The automaker was registered in 2004 and spent several years developing the ST1 prototype. This car was made in fifteen copies, after which it was replaced by a new line – TS1.

2 Hydrema (1959-Present)

Hydrema Logo (1959-Present)

The Danish company Hydrema is expanding its sphere of influence by buying up many car brands. Its recent acquisitions include the Swedish manufacturer BAE Systems AB (military equipment) and the German firm Weimar-Werk Baumaschinen (construction vehicles). Hydrema itself manufactures light dump trucks, demining combat vehicles, and truck cranes. The lineup also includes MPV 900 – a multipurpose vehicle to which you can connect various auxiliary equipment.

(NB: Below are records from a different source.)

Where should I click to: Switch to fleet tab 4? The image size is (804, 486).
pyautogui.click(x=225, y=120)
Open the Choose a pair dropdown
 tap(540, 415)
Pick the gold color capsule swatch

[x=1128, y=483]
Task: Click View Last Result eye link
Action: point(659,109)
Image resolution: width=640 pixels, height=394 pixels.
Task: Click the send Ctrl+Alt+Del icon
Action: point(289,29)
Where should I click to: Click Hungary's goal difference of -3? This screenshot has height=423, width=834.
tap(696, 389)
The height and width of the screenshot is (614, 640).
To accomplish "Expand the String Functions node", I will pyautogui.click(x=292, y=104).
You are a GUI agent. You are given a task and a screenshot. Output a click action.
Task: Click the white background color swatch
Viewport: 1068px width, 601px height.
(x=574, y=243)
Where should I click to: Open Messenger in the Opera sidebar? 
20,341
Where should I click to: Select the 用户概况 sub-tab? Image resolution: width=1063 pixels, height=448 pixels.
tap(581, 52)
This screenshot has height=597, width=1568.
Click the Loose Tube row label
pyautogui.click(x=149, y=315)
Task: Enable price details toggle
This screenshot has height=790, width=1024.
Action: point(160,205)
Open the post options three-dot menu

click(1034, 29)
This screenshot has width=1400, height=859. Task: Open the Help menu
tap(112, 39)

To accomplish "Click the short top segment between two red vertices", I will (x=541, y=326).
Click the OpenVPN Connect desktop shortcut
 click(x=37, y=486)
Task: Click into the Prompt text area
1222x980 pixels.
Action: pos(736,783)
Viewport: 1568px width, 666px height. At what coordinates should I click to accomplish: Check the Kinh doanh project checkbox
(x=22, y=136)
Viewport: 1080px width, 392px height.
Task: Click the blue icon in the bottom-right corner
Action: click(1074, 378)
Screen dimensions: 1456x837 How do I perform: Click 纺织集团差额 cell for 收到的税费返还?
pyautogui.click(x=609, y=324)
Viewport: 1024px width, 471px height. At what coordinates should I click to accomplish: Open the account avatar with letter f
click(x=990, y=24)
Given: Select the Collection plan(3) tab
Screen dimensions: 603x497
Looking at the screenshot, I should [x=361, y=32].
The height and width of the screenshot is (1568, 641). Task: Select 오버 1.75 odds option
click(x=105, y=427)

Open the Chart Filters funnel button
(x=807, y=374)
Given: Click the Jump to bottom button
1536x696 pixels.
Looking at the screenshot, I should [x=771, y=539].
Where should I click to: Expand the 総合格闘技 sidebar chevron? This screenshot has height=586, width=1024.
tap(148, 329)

3 Danish Automobile Building (1912-2002)

Danish Automobile Building Logo (1912-2002)

Denmark’s most important automaker was once the Danish Automobile Building. He made a variety of buses, first using truck chassis and then moving on to Leyland components. Against the backdrop of close cooperation, the English company Leyland Motors took control of most of the shares of DAB. After its decline, the Danish company became independent again and managed to develop its Travelator concept. In the last years of its existence, the Danish Automobile Building belonged to the Swedish company Scania. She put an end to DAB history in 2002 because buses’ demand plummeted in the early 21st century.